SKI | MAKASSAR – Dalam situasi darurat dan bencana alam, kecepatan respons medis seringkali menjadi penentu keselamatan jiwa. Menyadari pentingnya peran tersebut, Universitas Patria Artha (UPA) melalui Unit Kegiatan Mahasiswa (UKM) Medical Emergency (ME) terus konsisten mencetak relawan mahasiswa yang tangguh dan kompeten di bidang kegawatdaruratan.
Sebagai organisasi yang berfokus pada pertolongan pertama, UKM ME hadir bukan sekadar sebagai wadah kemahasiswaan, melainkan sebagai garda terdepan dalam misi kemanusiaan, khususnya di wilayah Sulawesi Selatan.
Kontribusi Nyata dan Apresiasi Pemerintah
Dedikasi UKM ME telah diakui secara luas. Pemerintah Daerah di berbagai wilayah Sulawesi Selatan memberikan apresiasi tinggi atas kontribusi aktif unit ini dalam membantu masyarakat terdampak bencana. Melalui layanan kesehatan lapangan, anggota ME terjun langsung ke lokasi terdampak untuk memberikan bantuan medis primer yang sangat dibutuhkan saat akses kesehatan formal terhambat.

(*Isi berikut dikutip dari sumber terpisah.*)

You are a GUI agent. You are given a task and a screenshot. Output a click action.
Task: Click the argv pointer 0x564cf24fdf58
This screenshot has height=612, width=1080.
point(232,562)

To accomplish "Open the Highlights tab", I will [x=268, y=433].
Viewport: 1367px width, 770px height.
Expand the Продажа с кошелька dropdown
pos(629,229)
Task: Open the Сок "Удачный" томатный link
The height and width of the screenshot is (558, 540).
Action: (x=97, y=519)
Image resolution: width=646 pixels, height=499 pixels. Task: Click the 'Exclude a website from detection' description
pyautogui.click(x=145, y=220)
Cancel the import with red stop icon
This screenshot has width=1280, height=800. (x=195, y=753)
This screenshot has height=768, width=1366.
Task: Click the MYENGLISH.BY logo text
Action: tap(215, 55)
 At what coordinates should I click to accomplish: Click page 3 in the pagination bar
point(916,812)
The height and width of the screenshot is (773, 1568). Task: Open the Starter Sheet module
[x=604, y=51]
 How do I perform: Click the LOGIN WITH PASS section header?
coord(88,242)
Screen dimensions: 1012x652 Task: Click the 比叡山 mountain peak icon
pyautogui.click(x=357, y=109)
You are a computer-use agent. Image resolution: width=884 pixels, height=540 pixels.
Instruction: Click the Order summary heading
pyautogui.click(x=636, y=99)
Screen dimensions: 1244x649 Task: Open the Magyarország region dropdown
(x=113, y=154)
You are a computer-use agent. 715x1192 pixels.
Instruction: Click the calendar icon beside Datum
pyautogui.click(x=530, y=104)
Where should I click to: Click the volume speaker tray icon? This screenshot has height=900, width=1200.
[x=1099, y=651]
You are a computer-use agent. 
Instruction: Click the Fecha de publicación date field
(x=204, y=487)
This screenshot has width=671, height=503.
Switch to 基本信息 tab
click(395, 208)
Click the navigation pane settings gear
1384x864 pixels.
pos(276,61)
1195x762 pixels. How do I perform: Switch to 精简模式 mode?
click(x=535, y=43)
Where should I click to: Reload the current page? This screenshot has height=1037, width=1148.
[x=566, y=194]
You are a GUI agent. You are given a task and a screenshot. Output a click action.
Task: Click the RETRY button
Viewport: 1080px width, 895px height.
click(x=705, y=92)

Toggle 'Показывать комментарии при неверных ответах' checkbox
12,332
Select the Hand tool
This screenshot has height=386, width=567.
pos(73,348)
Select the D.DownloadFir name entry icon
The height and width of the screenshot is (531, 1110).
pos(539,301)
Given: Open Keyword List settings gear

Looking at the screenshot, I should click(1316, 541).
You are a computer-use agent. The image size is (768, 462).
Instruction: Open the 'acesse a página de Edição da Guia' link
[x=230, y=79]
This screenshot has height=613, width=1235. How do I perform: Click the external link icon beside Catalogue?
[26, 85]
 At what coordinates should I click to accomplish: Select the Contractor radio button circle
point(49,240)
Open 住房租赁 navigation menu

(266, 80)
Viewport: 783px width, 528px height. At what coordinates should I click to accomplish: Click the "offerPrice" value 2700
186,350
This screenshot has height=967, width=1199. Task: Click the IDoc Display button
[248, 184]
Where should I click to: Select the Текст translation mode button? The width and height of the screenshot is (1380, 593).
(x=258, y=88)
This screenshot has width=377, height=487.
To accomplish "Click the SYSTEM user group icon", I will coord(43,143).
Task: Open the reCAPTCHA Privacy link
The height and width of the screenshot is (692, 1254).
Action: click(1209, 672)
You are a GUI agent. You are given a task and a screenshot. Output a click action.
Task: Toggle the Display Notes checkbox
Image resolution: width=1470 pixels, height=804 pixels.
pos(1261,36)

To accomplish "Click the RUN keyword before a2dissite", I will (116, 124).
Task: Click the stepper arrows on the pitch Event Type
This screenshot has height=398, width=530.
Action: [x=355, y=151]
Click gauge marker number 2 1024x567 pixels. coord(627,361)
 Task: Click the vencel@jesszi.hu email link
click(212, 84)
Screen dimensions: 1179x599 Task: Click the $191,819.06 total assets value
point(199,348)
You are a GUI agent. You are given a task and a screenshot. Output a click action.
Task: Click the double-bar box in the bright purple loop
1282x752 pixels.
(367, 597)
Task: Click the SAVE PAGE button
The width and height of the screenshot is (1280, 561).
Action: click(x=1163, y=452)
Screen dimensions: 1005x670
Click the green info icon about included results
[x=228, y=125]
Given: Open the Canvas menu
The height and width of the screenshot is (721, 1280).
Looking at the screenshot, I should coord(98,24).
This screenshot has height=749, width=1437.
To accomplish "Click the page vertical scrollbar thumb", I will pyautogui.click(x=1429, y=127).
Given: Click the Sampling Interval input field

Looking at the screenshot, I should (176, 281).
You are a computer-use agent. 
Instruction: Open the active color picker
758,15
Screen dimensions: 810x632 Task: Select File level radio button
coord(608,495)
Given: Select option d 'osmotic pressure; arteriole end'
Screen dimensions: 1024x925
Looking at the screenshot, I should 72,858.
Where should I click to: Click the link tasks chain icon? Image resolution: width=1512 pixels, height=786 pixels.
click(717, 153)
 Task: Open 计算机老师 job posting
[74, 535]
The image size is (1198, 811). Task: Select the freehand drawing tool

Menjadi bagian dari Medical Emergency bukanlah perkara mudah. Calon anggota harus melewati proses seleksi dan pelatihan yang komprehensif selama satu tahun. Tahapan tersebut meliputi:Masa Bimbingan (Mabim), Pra Pendidikan Dasar (Pra Diklatsar) dan Pendidikan Latihan Dasar (Diklatsar) serta Sidang Kelulusan
”Setiap anggota dibekali dengan tiga pilar utama: Knowledge, Attitude, dan Skill mengenai kegawatdaruratan,” ujar Abdul Rahman, Pembina UKM ME sekaligus Direktur Wellness Patria Indonesia dan Dosen Tetap S1 Ilmu Keperawatan UPA. Selain aspek medis, ketahanan fisik juga menjadi fokus utama guna memastikan relawan siap menghadapi medan bencana yang ekstrem.
Dominasi Mahasiswa Kalimantan Utara
Menariknya, komposisi anggota UKM ME saat ini didominasi oleh mahasiswa asal Kalimantan Utara (Kaltara). Para mahasiswa ini dikenal memiliki keunggulan dalam ketahanan fisik serta pengalaman adaptasi di medan yang menantang, sebuah modal penting yang sejalan dengan tuntutan tugas di lapangan.
Merupakan unit kegiatan mahasiswa yang berdedikasi pada bidang kegawatdaruratan dan mitigasi bencana, di bawah bimbingan akademisi dan praktisi kesehatan berpengalaman untuk menciptakan dampak positif bagi masyarakat luas.